What you will do =>
Once the line containing "Click the 49.50GB file size text" is found in the data below, repeat it and every later line exactly, leaving the pictures out.

═══

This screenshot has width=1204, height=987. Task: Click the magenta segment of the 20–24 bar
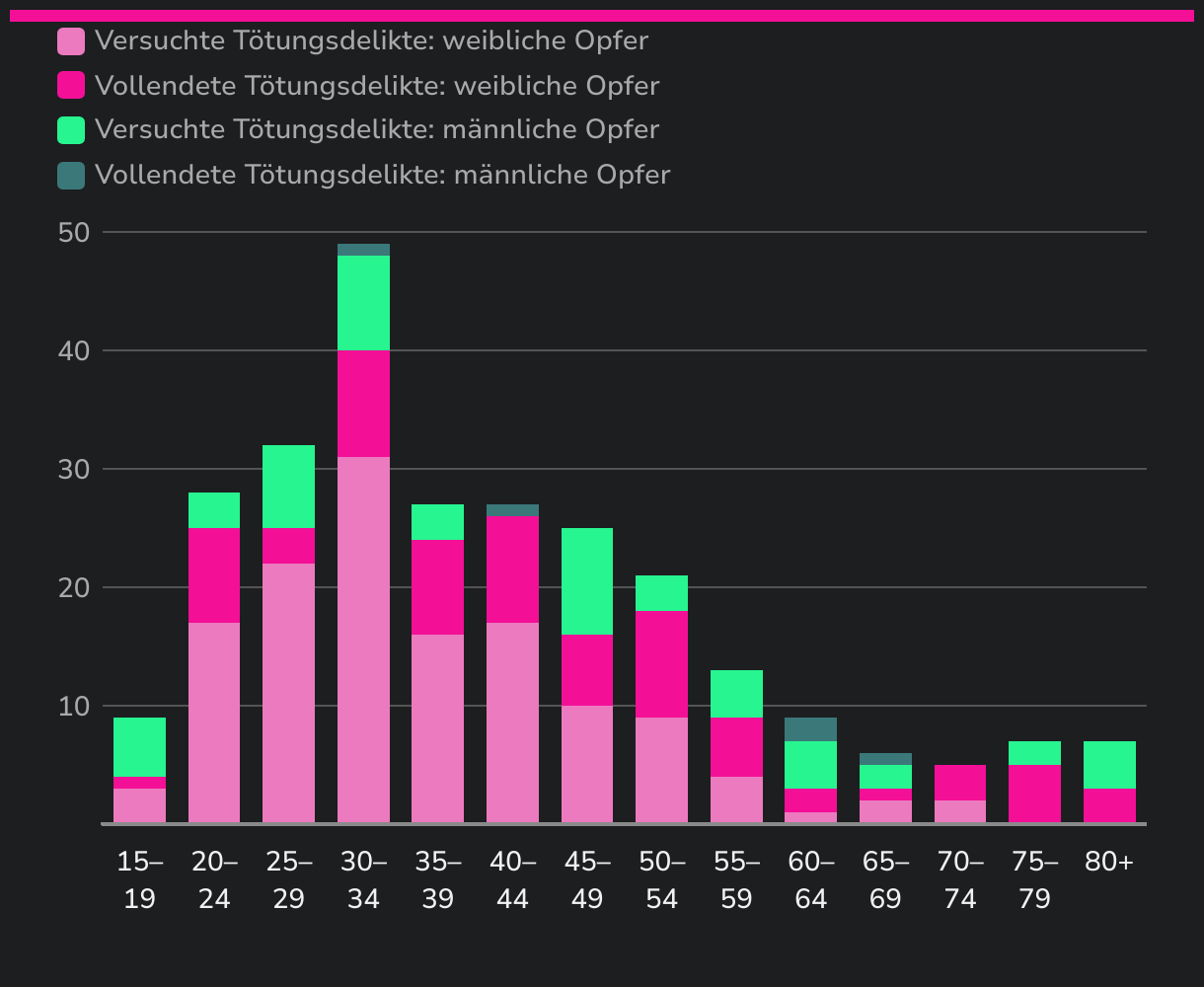214,575
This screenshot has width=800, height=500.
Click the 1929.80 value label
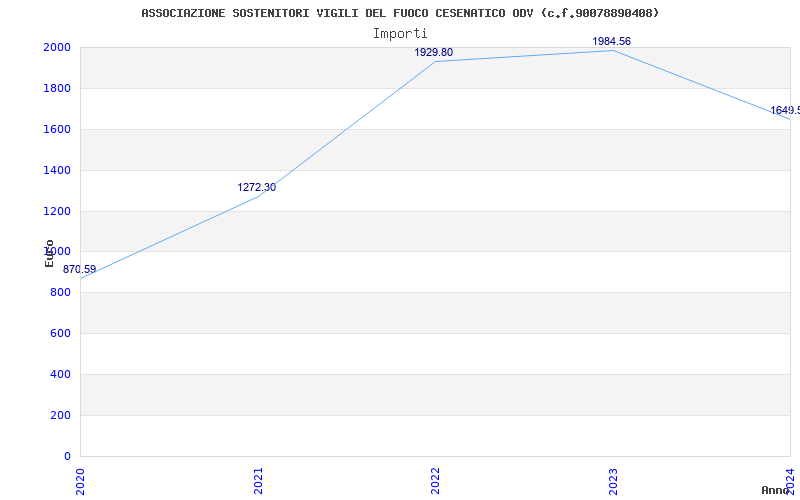433,52
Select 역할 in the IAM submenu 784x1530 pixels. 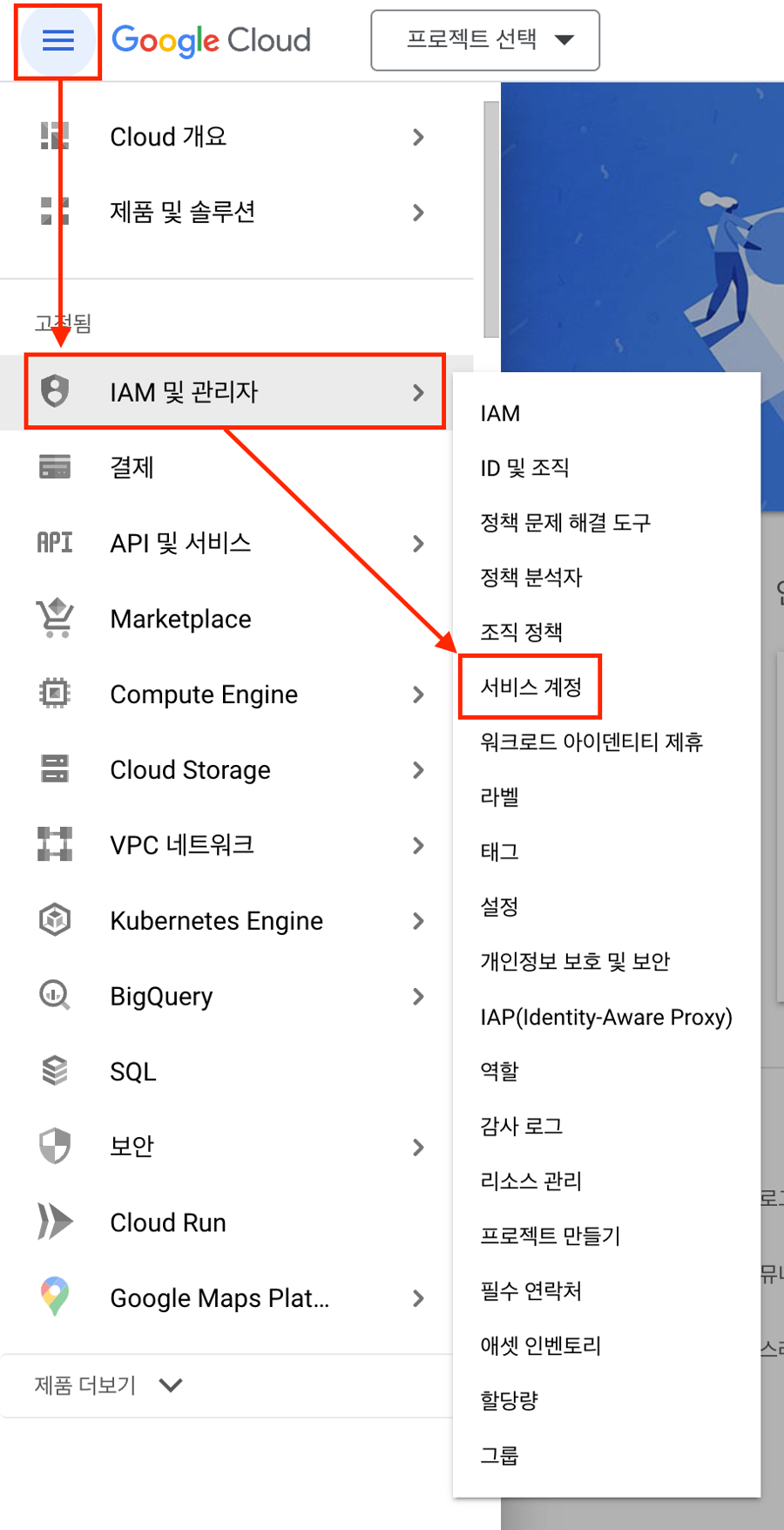[499, 1071]
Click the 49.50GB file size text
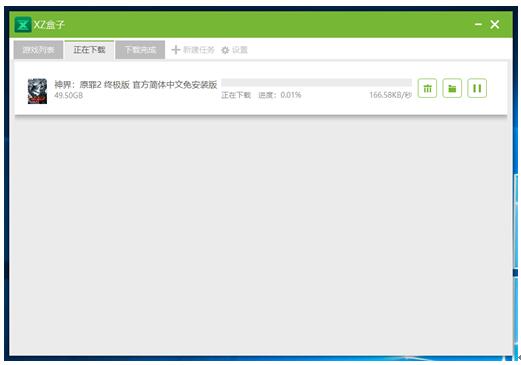 tap(69, 95)
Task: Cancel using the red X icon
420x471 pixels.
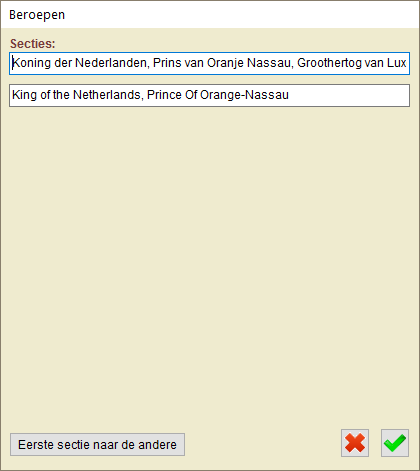Action: click(x=355, y=443)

═══

Expected answer =>
Click the 49.50GB file size text
 tap(69, 95)
Task: Cancel using the red X icon
420x471 pixels.
Action: click(x=355, y=443)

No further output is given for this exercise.